First, unlike most other Anglosphere countries, Great Britain has a long and storied history that stretches back to ancient times.  England has been ruled by people as varied as the Celts, Romans, Anglo-Saxons and Normans.  And that list excludes the island’s most recent 900 years of history!  In comparison, nearly all other Anglosphere nations – the U.S., Canada, Australia and New Zealand – have histories that span no more than a few hundred years at most.

Naturally, it shouldn’t come as a surprise that antiques have been omnipresent in British high society since time immemorial.  This familiarity has permeated British society to the point that the average British person intuitively understands the advantage and disadvantages of antiques.

Do you need your money back in 2 years?  Then a bank CD is a better place for your hard earned cash.  But if you want to stash that cash for a couple decades or longer, antiques, with their zero coupon bond characteristics, are an ideal investment vehicle.  These subtleties are lost on most U.S. investors due to their lack of experience with antiques.

Another big reason British investors love antiques is because of their once dominant global empire.  From the late 18th century to the mid 20th century, the British Empire, with London at its heart, spanned the globe.  During this period, goods and commodities of every description, including antiques, fine art and antiquities, flooded into the imperial capital from the farthest reaches of the Empire.

Over time, British citizens became familiar with antiques and art from a plethora of different cultures, including exotic Indian jewelry, sensuous Chinese jade sculptures and ancient Egyptian artifacts, just to name a few.  Although the British Empire is no more, its far reaching trade network has left an indelible footprint on the British aesthetic palate.

Today, London’s position as a global financial hub has helped the antiques trade retain its prominent place in British Society.  Trillions of dollars of global capital flow through London every year looking for safe and lucrative investments.  And this financial clout, coupled with Britain’s cultural history, prompts many international art and antique investors to make their acquisitions there.

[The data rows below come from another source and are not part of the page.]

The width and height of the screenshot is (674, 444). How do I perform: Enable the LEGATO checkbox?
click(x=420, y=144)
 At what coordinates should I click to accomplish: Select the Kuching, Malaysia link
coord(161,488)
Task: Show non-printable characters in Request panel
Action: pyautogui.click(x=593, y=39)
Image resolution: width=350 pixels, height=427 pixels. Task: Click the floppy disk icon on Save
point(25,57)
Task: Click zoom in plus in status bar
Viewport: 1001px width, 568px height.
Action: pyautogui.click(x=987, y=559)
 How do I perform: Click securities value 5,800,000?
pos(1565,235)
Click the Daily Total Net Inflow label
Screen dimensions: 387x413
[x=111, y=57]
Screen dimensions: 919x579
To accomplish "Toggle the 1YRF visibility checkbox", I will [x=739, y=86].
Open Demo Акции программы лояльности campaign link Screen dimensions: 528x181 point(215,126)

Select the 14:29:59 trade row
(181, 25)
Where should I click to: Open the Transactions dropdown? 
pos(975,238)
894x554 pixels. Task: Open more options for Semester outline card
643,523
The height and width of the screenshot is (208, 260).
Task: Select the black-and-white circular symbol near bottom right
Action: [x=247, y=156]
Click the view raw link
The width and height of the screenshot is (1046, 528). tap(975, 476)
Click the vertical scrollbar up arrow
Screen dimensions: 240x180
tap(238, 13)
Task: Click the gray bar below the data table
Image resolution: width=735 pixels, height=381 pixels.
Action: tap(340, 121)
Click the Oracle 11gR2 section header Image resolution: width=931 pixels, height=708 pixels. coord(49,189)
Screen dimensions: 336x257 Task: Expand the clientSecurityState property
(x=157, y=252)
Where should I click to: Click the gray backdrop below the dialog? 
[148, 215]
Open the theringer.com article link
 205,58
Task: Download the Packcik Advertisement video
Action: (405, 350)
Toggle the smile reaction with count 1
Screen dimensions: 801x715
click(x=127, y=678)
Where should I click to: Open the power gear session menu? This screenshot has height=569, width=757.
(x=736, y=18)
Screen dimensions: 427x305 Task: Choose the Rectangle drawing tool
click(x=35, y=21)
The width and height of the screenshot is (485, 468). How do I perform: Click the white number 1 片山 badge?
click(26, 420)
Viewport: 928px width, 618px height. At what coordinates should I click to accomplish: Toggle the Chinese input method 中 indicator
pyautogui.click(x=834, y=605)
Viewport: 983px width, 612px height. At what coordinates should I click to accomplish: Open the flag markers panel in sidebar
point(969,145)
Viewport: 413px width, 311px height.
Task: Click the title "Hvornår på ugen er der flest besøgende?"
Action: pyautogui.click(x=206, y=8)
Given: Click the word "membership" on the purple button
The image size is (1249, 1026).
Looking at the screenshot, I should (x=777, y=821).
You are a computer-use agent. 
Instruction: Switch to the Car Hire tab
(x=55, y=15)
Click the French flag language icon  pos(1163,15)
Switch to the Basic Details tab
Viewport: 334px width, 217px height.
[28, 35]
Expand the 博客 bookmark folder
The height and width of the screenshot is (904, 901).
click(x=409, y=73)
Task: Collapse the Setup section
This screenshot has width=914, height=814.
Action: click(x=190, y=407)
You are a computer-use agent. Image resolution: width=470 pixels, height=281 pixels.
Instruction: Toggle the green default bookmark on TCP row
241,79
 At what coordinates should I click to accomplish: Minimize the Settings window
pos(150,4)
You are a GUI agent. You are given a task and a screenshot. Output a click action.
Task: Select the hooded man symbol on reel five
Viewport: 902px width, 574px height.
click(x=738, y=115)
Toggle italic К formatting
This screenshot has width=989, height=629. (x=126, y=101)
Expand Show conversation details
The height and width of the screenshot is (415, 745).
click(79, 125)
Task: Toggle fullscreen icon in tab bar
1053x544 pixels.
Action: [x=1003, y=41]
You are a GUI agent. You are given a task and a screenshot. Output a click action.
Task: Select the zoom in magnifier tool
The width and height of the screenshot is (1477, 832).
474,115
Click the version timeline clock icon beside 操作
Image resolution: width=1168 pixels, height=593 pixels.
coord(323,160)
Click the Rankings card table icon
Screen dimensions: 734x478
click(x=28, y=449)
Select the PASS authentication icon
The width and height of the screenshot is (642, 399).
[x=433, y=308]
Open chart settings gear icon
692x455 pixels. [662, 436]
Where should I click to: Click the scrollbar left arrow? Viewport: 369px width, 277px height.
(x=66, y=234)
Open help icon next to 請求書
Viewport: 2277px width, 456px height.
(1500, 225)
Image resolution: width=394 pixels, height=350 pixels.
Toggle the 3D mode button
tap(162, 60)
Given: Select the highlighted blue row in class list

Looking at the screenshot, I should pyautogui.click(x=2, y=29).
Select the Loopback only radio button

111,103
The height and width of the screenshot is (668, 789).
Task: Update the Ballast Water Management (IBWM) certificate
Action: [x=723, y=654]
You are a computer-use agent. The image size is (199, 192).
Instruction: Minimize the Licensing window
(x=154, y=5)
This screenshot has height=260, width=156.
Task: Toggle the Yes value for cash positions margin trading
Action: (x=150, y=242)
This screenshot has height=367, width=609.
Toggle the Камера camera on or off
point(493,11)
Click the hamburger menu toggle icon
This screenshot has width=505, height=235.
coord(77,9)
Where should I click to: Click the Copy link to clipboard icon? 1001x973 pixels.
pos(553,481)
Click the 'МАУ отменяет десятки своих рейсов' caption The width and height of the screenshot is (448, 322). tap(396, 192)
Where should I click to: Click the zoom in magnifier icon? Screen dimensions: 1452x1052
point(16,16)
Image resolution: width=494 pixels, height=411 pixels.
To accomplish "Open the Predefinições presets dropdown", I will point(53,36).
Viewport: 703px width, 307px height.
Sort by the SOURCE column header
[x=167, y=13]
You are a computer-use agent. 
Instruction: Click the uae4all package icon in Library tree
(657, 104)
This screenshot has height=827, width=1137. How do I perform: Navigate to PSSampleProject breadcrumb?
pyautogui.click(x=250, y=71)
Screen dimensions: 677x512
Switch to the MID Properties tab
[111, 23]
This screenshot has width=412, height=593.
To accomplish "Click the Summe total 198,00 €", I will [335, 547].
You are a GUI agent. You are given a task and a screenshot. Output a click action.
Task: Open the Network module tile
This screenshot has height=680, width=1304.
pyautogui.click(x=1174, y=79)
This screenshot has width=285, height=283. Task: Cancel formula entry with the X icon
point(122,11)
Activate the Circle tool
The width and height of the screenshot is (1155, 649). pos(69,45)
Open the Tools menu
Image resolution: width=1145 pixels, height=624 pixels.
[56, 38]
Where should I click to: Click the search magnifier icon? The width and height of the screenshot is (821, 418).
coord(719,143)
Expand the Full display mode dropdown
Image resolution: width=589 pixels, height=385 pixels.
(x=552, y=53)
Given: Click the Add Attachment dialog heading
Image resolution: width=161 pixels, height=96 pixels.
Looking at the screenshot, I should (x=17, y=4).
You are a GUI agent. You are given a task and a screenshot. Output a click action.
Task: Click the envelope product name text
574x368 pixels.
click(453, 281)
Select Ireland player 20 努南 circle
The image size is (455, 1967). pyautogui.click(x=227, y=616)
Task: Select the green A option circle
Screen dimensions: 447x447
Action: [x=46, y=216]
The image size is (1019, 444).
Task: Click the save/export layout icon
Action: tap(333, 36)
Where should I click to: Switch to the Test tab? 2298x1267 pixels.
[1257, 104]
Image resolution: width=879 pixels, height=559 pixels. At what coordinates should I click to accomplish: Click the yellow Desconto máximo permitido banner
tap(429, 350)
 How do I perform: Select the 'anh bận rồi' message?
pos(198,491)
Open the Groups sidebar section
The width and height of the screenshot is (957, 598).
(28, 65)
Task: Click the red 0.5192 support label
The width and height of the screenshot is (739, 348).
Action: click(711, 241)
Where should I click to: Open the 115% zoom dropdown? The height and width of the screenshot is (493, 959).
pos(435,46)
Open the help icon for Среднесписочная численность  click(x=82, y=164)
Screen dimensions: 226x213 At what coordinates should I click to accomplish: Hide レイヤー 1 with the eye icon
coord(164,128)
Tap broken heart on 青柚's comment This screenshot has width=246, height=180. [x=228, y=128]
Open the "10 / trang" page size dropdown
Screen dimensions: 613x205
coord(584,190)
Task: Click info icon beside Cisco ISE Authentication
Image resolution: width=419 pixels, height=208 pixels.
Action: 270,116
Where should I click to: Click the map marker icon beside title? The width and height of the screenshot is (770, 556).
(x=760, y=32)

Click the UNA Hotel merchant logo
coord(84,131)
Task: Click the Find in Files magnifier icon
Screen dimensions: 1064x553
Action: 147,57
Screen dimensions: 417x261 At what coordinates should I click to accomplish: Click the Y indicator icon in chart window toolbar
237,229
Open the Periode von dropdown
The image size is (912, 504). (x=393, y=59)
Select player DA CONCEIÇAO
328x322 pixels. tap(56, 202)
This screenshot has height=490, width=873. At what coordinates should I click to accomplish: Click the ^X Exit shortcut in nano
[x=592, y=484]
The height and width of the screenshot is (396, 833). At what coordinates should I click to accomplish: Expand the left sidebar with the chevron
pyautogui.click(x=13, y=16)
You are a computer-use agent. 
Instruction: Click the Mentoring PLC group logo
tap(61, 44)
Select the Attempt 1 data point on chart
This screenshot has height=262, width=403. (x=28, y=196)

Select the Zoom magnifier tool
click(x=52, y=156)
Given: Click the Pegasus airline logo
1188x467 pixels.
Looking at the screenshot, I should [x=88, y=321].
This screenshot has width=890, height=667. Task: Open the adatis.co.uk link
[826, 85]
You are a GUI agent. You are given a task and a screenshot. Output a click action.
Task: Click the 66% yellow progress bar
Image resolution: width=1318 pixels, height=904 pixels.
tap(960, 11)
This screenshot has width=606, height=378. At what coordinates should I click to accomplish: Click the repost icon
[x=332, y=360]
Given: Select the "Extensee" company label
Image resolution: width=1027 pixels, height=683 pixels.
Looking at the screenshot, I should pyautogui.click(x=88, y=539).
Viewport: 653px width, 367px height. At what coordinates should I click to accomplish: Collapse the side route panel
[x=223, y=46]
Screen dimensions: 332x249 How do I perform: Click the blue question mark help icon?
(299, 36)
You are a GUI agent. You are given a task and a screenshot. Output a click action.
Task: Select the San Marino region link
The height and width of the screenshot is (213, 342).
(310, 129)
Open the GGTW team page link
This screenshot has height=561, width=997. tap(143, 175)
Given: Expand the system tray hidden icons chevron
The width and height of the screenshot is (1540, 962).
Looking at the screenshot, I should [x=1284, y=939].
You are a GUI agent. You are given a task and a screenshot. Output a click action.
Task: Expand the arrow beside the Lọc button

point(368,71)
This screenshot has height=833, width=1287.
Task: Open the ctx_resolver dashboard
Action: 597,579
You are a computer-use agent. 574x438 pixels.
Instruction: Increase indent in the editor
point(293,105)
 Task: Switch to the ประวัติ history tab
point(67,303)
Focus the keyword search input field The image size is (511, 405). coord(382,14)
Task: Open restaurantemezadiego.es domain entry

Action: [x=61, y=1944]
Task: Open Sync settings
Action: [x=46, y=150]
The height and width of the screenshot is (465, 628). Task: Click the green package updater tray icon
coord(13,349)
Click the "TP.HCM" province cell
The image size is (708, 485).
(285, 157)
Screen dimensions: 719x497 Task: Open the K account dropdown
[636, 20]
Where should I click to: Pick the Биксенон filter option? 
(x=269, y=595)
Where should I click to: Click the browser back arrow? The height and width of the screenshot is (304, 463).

In fact, in 2016 Great Britain’s market share of the world’s antique and art trade was an impressive 24%, second only to the U.S.  This is a remarkable feat considering that British GDP only represents 3.5% of global GDP.

Right now high quality antiques represent one of the greatest bargains in the investment world.  And British antique investors are better positioned than almost any other people to reap these rich rewards.  Because of their history and culture, more British citizens either already own antiques in their investment portfolio or will be inclined to buy when the right opportunity comes along.  Of course, the British antique investors’ cultural advantage can become your advantage too.  All you need is an open mind and a willingness to learn.